EXTRACTED ENTRIES

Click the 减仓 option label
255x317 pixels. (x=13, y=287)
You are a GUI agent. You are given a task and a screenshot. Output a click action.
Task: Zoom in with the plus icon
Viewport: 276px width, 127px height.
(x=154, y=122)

WHAT YOU WILL DO
Each of the records should be written out precisely as given.

RESPONSE TO THIS TASK
Click the 减仓 option label
255x317 pixels. (x=13, y=287)
You are a GUI agent. You are given a task and a screenshot. Output a click action.
Task: Zoom in with the plus icon
Viewport: 276px width, 127px height.
(x=154, y=122)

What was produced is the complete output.